Grupo Casas Bahia passou por diferentes nomes ao longo da história

A atual companhia chegou à Bolsa brasileira em dezembro de 2013, quando ainda utilizava o nome Via Varejo.

Na época, a abertura de capital movimentou aproximadamente R$ 2,8 bilhões.

Ao longo dos anos, a empresa passou por diferentes mudanças de identidade corporativa, utilizando os nomes Via Varejo e posteriormente Via S.A., antes de adotar a denominação Grupo Casas Bahia.

A companhia também manteve o código de negociação BHIA3 após a mudança de nome.

Treze anos depois de sua estreia no mercado acionário, a empresa enfrenta uma nova etapa de reorganização financeira, desta vez por meio de um processo de recuperação judicial envolvendo bilhões de reais em obrigações.


Recuperação judicial envolve outras empresas do grupo

O processo apresentado à Justiça não envolve somente a companhia que opera a marca Casas Bahia.

Outras empresas do grupo também foram incluídas no pedido, entre elas ASAP Log, CNT Soluções em Negócios Digitais e Logística, Cntlog Express, Globex Administração e Serviços, Cnova Comércio Eletrônico, Integra Soluções para Varejo Digital, Casas Bahia Tecnologia e Indústria de Móveis Bartira.

A inclusão das diferentes empresas busca permitir uma reorganização conjunta das obrigações e das operações relacionadas ao grupo.

O objetivo declarado pela companhia é criar uma estrutura que permita renegociar as dívidas, preservar a atividade empresarial e recuperar a capacidade financeira.


Mudanças na administração acompanham pedido de recuperação

A crise também provocou alterações na estrutura de comando da empresa.

No mesmo dia em que comunicou o pedido de recuperação judicial, a Casas Bahia anunciou a saída do vice-presidente Jurídico e Tributário, Fábio Spina, que estava na companhia desde 2024.

Segundo a empresa, Spina continuará prestando consultoria durante o processo de reestruturação.

Para ocupar o cargo, foi nomeada Sírley Lima, executiva com mais de duas décadas de experiência profissional e passagens por empresas como Heineken, Pernod Ricard, Souza Cruz e EY.

A companhia também comunicou a saída dos conselheiros Jackson Schneider e Rogério Calderón.

Com as mudanças, Cláudia Quintella Woods passou a integrar o Comitê de Auditoria Estatutário, enquanto André Luiz Helmeister assumiu uma posição no Comitê de Finanças.

Schneider, apesar de deixar o Conselho de Administração, continuará à frente dos comitês de Auditoria, Riscos, Compliance e Investigação.


O que acontece agora com a Casas Bahia

O pedido de recuperação judicial abre uma nova etapa para a companhia.

A partir do processo, a empresa deverá buscar uma solução estruturada para suas obrigações financeiras, enquanto tenta preservar as operações e manter suas atividades comerciais.

A recuperação não significa, por si só, o encerramento das lojas ou a falência da empresa.
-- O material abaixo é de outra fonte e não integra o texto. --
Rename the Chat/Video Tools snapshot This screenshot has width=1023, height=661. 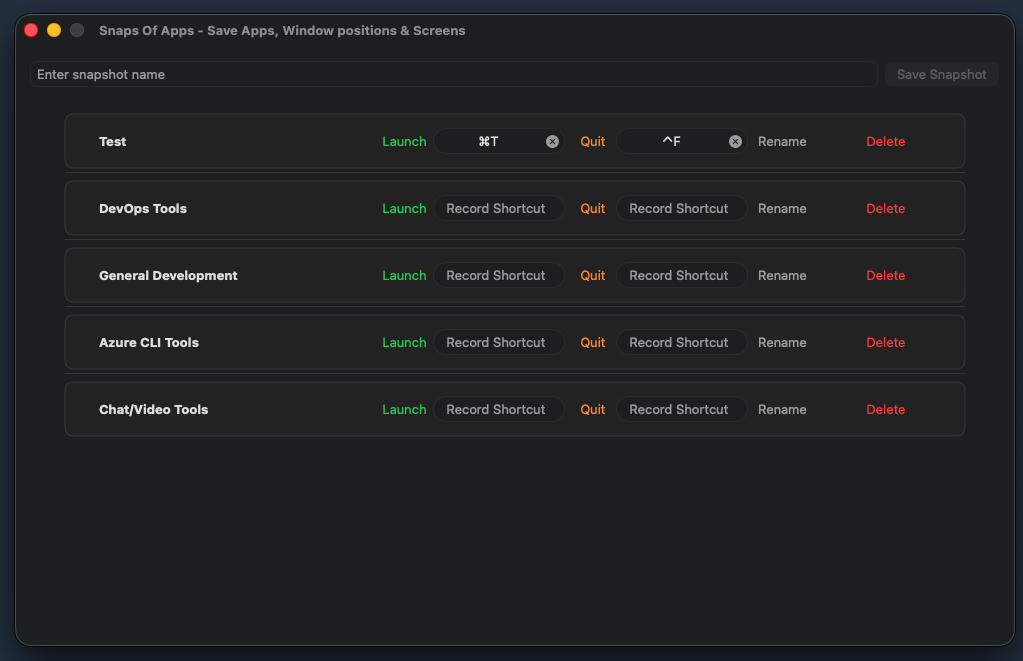pos(782,409)
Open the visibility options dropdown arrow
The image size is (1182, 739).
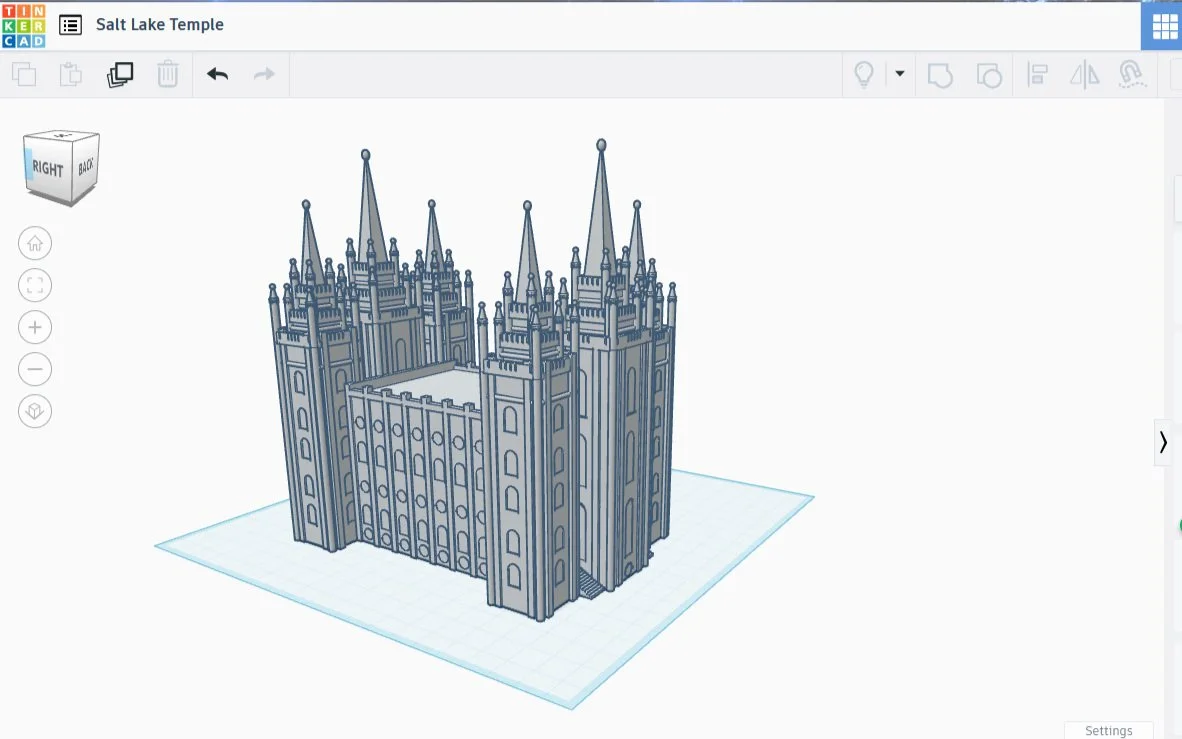tap(899, 74)
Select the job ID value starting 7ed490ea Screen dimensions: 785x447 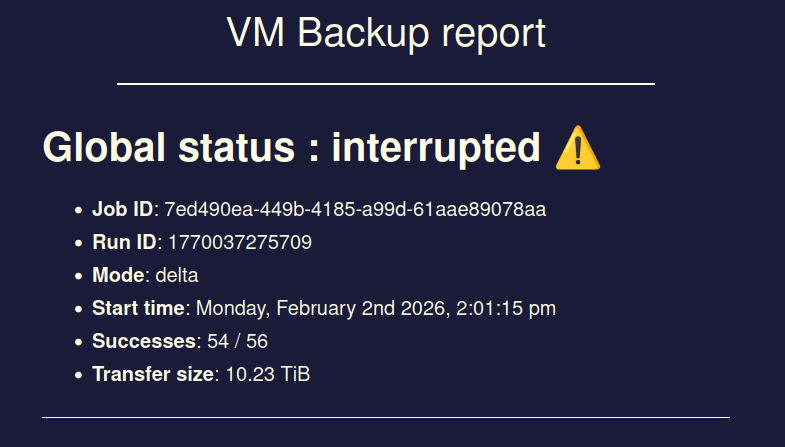(355, 209)
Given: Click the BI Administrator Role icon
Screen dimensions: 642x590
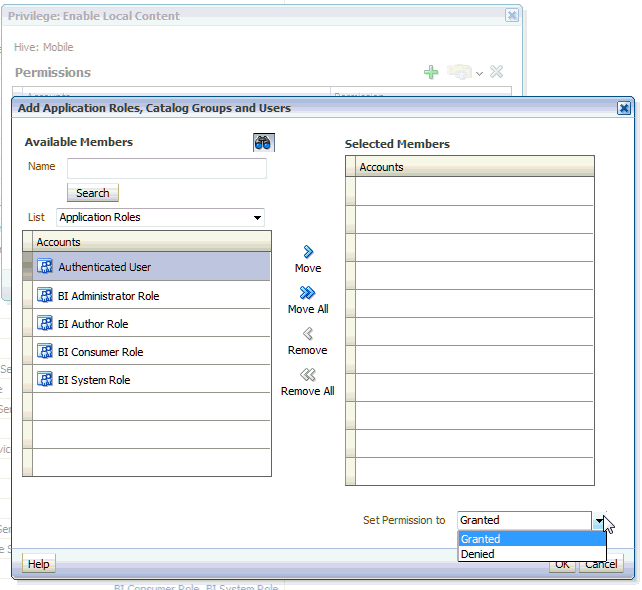Looking at the screenshot, I should 45,295.
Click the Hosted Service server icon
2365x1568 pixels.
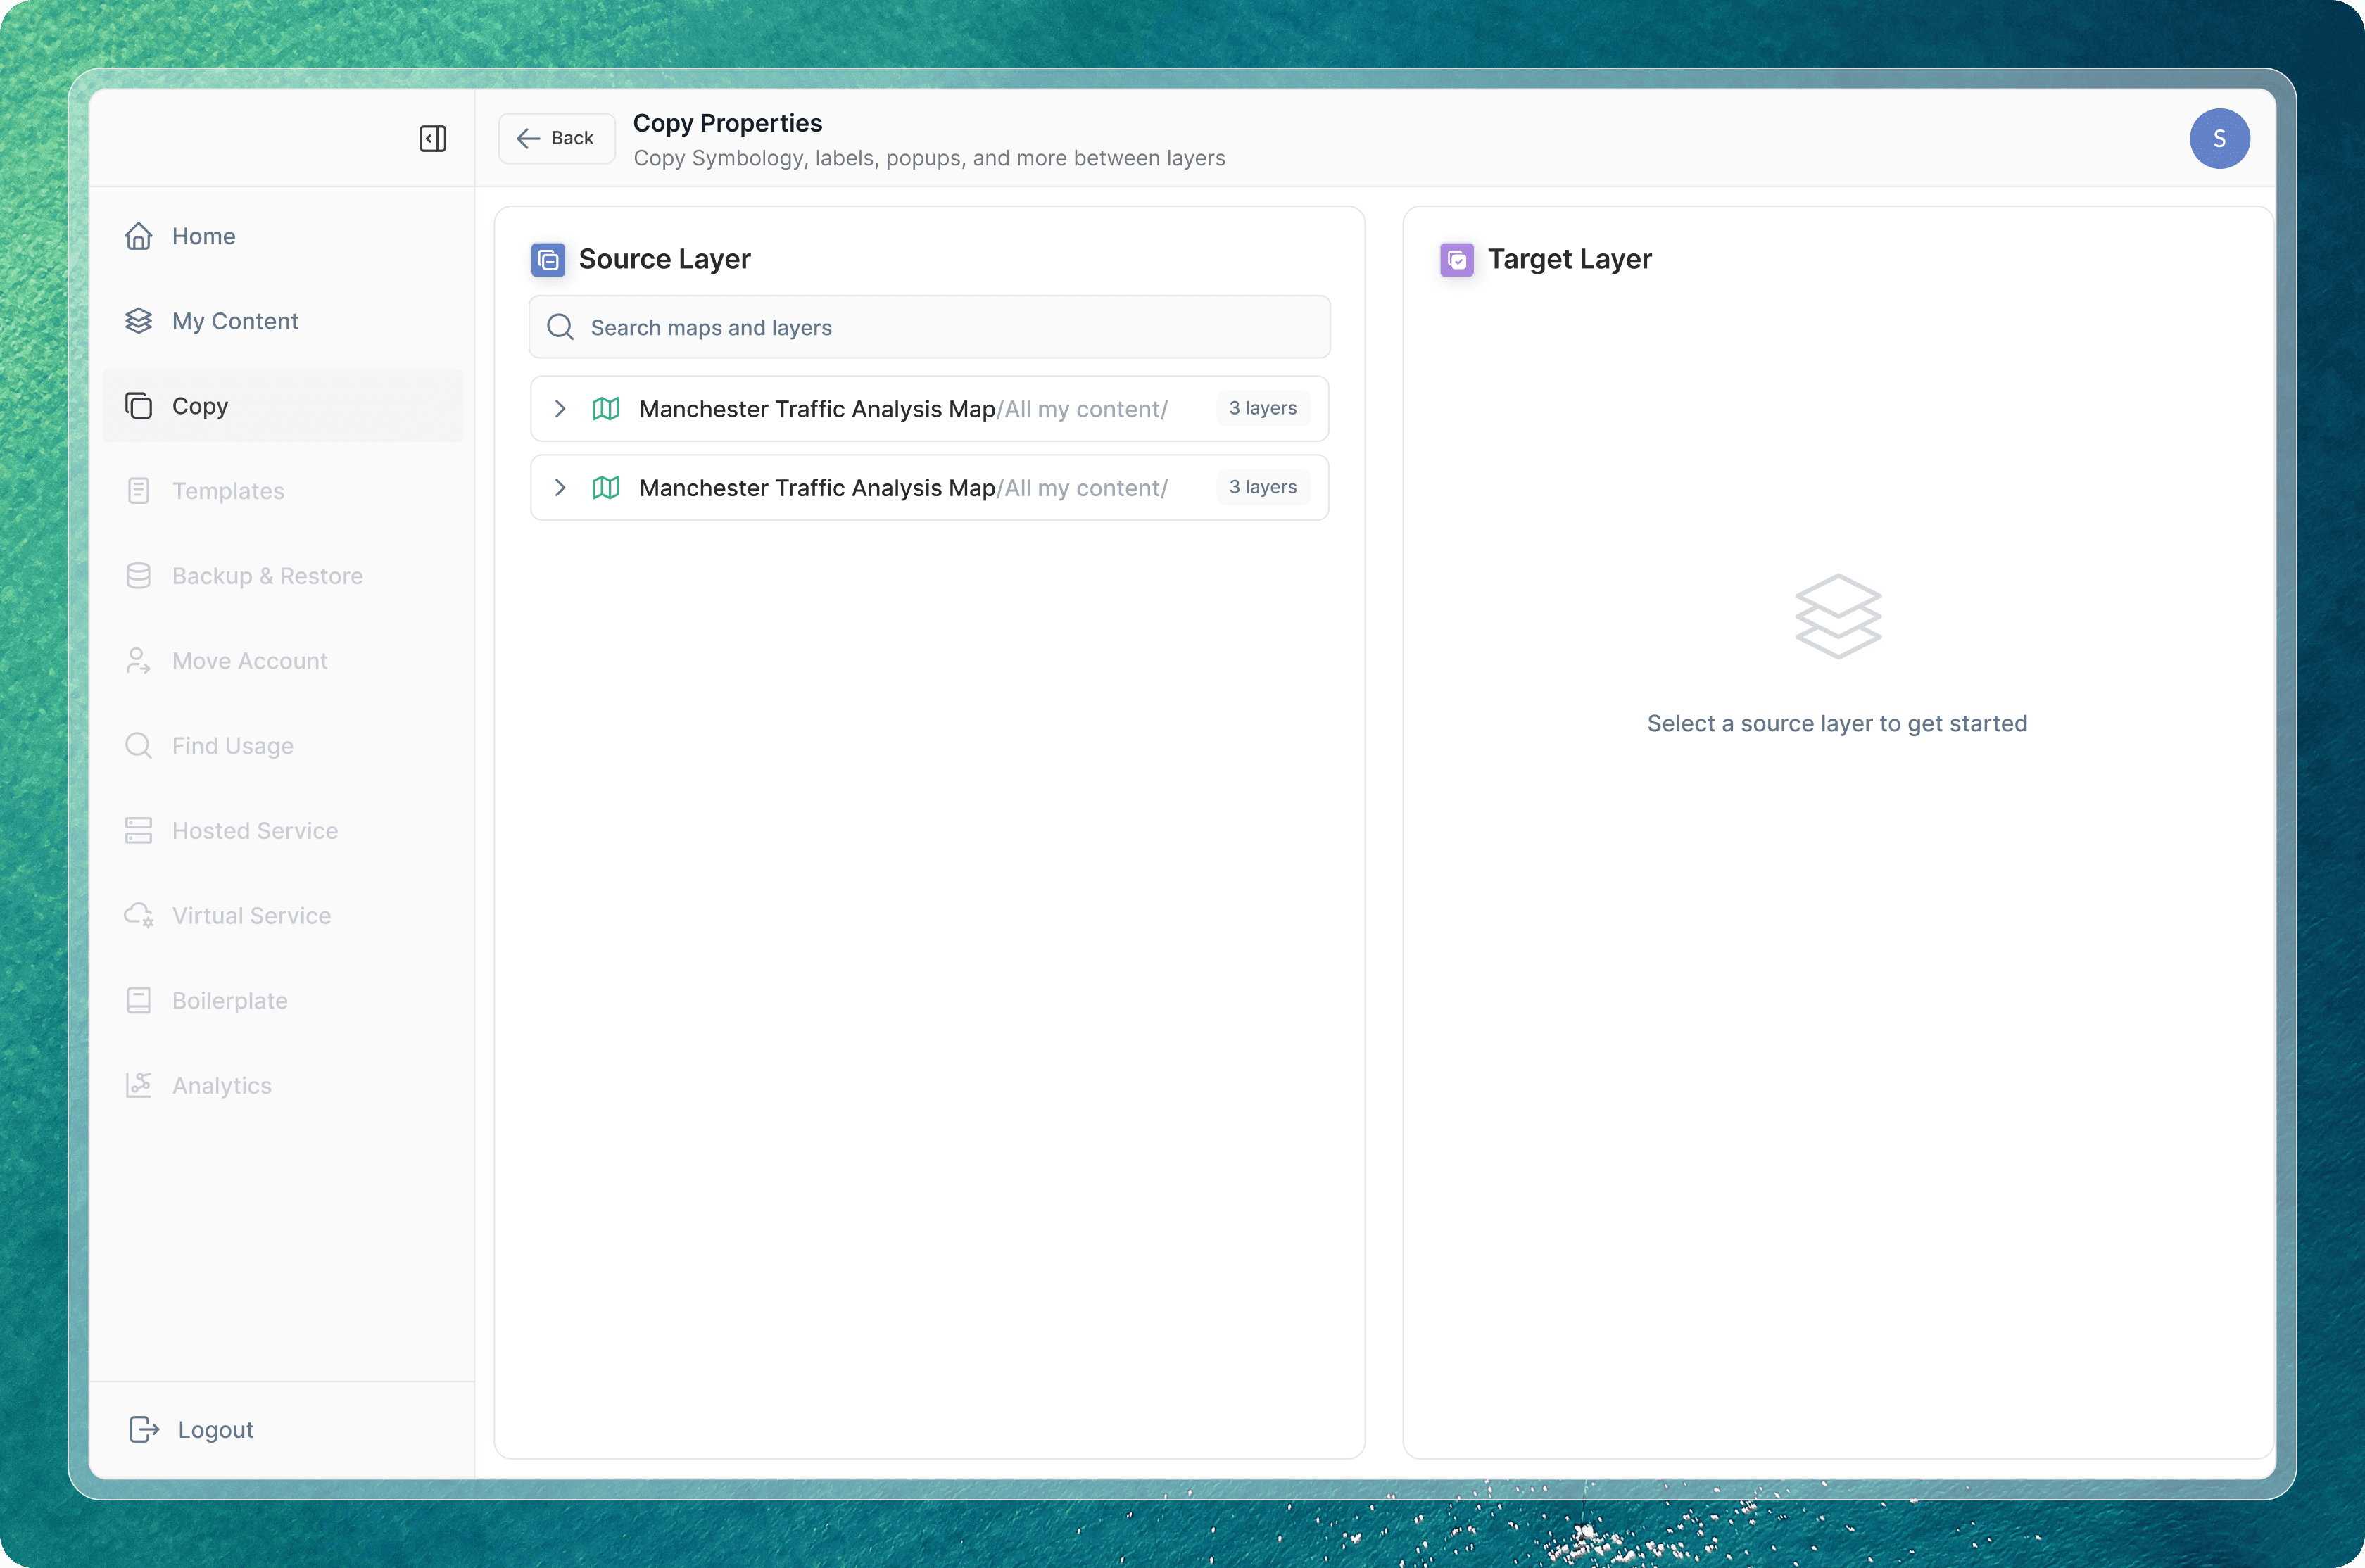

O objetivo é justamente permitir que a companhia continue funcionando enquanto negocia suas dívidas e apresenta medidas para recuperar o equilíbrio financeiro.

No caso da Casas Bahia, o processo chega depois de aproximadamente três anos de cortes, fechamento de lojas, redução de investimentos, renegociação de dívidas e tentativa de obtenção de novos recursos.

Agora, a empresa terá de enfrentar uma nova etapa de negociações envolvendo cerca de R$ 17,3 bilhões em dívidas, em um processo que poderá definir o futuro da varejista e de sua extensa rede de lojas e operações digitais.

A companhia afirma que continuará operando durante a recuperação judicial e que a medida busca preservar empregos, manter a geração de valor e viabilizar uma solução organizada para suas obrigações financeiras.